Il est intéressant de voir comment les textes des auteurs de fiction font écho au réel et à notre époque, et inversement comment les auteurs de non-fiction produisent avec leurs textes de la littérature

Inès Carme. programmatrice Effractions

à franceinfo Culture

"Plus que jamais, en ces temps de crise, nous avons besoin de récits pour nous aider à appréhender une réalité qui, il y a quelques mois encore, relevait de l'inimaginable", relève Christine Carrier, directrice de la BPI dans la présentation ce cette nouvelle édition. "Les douze mois qui viennent de s'écouler ont montré les relations complexes qui s'établissent entre la fiction et la réalité ; et combien le langage, la caractérisation des faits et le pouvoir mémoriel des textes nous sont indispensables".

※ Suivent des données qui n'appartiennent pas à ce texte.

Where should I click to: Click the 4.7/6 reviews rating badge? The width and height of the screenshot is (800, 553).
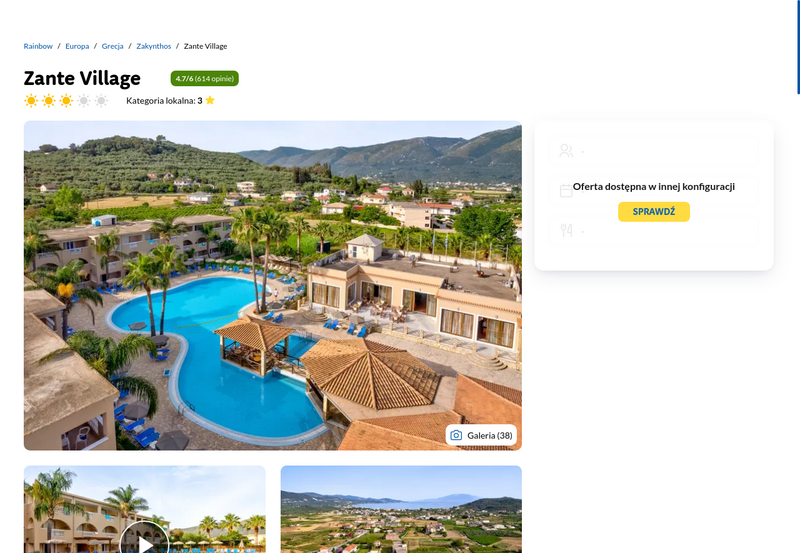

"Bande dessinée et documentaire : le réel en images"

C'est la raison pour laquelle le festival a décidé cette année "d'élargir son horizon", et d'accorder "une place encore plus importante à la littérature de non-fiction". Le festival accueille ainsi des auteurs comme Florence Aubenas, écrivaine de non-fiction qui "avance depuis des années comme un phare solitaire" dans le paysage littéraire, estime Inès Carme. Au programme également Ivan Jablonka, auteur inclassable de Laëtitia ou la fin des hommes mais aussi Laurent Mauvignier, Sarah Chiche, ou encore l'écrivain Gauz ou la jeune romancière Fatima Daas. 

Plusieurs formats sont proposés par le festival, "Grands entretiens", "Regards croisés", "A voix haute", "Chantier de fouille", ou encore "Collusion", qui met en scène "un dialogue entre un auteur et un spécialiste, pour confronter différents points de vue", explique Inès Carme.  

"Nous avons souhaité également défricher en 2021 de nouveaux champs littéraires, comme la poésie, ou la bande dessinée", poursuit la programmatrice. C'est l'objet de cette rencontre diffusée en ligne le 26 février à 18h00, enregistrée quelques jours avant, à laquelle Franceinfo Culture a pu assister. "Bande dessinée et documentaire : le réel en images", animée par Sonia Déchamps, co-directrice du festival international de bande dessinée d'Angoulême.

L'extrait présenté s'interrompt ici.